Work order | The answer is to be the data below, written out in full and exactly.
Data provided Block Start
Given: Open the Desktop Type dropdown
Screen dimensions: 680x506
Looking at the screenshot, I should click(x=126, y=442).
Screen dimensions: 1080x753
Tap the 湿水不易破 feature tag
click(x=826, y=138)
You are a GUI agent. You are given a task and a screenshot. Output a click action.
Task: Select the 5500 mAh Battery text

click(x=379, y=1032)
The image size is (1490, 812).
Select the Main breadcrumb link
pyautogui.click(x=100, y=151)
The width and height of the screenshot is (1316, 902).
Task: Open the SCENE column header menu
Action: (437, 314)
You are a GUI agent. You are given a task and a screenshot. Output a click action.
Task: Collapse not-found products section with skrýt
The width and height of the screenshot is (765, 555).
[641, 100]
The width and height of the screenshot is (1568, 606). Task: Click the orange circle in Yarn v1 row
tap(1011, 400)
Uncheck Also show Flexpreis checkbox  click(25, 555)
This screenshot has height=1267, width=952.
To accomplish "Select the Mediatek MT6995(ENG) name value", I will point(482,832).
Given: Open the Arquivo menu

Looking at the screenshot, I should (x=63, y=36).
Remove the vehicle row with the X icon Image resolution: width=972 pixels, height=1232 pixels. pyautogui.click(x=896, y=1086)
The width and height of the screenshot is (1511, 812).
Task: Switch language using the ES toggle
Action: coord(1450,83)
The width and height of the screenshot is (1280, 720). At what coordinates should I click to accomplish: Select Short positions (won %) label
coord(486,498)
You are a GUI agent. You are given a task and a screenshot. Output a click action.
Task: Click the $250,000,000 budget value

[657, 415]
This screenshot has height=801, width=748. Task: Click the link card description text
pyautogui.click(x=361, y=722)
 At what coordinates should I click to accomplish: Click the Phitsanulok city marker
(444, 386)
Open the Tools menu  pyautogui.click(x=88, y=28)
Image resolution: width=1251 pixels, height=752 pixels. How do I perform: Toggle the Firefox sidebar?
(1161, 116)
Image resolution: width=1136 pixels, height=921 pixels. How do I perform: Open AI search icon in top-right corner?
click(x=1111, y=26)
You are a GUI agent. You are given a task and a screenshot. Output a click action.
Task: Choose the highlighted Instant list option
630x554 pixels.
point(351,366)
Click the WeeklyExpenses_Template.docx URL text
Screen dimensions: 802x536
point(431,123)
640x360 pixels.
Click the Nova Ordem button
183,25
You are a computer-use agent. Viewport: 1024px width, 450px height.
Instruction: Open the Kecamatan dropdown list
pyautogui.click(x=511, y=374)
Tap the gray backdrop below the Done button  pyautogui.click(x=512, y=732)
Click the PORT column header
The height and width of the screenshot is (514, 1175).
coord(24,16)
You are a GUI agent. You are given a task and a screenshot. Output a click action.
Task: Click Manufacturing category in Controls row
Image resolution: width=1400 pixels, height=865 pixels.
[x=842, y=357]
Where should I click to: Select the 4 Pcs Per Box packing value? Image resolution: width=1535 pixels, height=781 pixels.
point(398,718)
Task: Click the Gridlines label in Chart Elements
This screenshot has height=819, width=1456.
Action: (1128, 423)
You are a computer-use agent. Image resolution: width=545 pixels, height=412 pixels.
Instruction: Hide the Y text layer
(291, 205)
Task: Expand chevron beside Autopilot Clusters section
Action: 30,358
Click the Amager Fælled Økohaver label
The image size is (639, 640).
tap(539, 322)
Data provided Block End
Answer to this exercise |
Given: Open the Desktop Type dropdown
Screen dimensions: 680x506
Looking at the screenshot, I should click(x=126, y=442).
Screen dimensions: 1080x753
Tap the 湿水不易破 feature tag
click(x=826, y=138)
You are a GUI agent. You are given a task and a screenshot. Output a click action.
Task: Select the 5500 mAh Battery text

click(x=379, y=1032)
The image size is (1490, 812).
Select the Main breadcrumb link
pyautogui.click(x=100, y=151)
The width and height of the screenshot is (1316, 902).
Task: Open the SCENE column header menu
Action: (437, 314)
You are a GUI agent. You are given a task and a screenshot. Output a click action.
Task: Collapse not-found products section with skrýt
The width and height of the screenshot is (765, 555).
[641, 100]
The width and height of the screenshot is (1568, 606). Task: Click the orange circle in Yarn v1 row
tap(1011, 400)
Uncheck Also show Flexpreis checkbox  click(25, 555)
This screenshot has height=1267, width=952.
To accomplish "Select the Mediatek MT6995(ENG) name value", I will point(482,832).
Given: Open the Arquivo menu

Looking at the screenshot, I should (x=63, y=36).
Remove the vehicle row with the X icon Image resolution: width=972 pixels, height=1232 pixels. pyautogui.click(x=896, y=1086)
The width and height of the screenshot is (1511, 812).
Task: Switch language using the ES toggle
Action: coord(1450,83)
The width and height of the screenshot is (1280, 720). At what coordinates should I click to accomplish: Select Short positions (won %) label
coord(486,498)
You are a GUI agent. You are given a task and a screenshot. Output a click action.
Task: Click the $250,000,000 budget value

[657, 415]
This screenshot has height=801, width=748. Task: Click the link card description text
pyautogui.click(x=361, y=722)
 At what coordinates should I click to accomplish: Click the Phitsanulok city marker
(444, 386)
Open the Tools menu  pyautogui.click(x=88, y=28)
Image resolution: width=1251 pixels, height=752 pixels. How do I perform: Toggle the Firefox sidebar?
(1161, 116)
Image resolution: width=1136 pixels, height=921 pixels. How do I perform: Open AI search icon in top-right corner?
click(x=1111, y=26)
You are a GUI agent. You are given a task and a screenshot. Output a click action.
Task: Choose the highlighted Instant list option
630x554 pixels.
point(351,366)
Click the WeeklyExpenses_Template.docx URL text
Screen dimensions: 802x536
point(431,123)
640x360 pixels.
Click the Nova Ordem button
183,25
You are a computer-use agent. Viewport: 1024px width, 450px height.
Instruction: Open the Kecamatan dropdown list
pyautogui.click(x=511, y=374)
Tap the gray backdrop below the Done button  pyautogui.click(x=512, y=732)
Click the PORT column header
The height and width of the screenshot is (514, 1175).
coord(24,16)
You are a GUI agent. You are given a task and a screenshot. Output a click action.
Task: Click Manufacturing category in Controls row
Image resolution: width=1400 pixels, height=865 pixels.
[x=842, y=357]
Where should I click to: Select the 4 Pcs Per Box packing value? Image resolution: width=1535 pixels, height=781 pixels.
point(398,718)
Task: Click the Gridlines label in Chart Elements
This screenshot has height=819, width=1456.
Action: (1128, 423)
You are a computer-use agent. Image resolution: width=545 pixels, height=412 pixels.
Instruction: Hide the Y text layer
(291, 205)
Task: Expand chevron beside Autopilot Clusters section
Action: 30,358
Click the Amager Fælled Økohaver label
The image size is (639, 640).
tap(539, 322)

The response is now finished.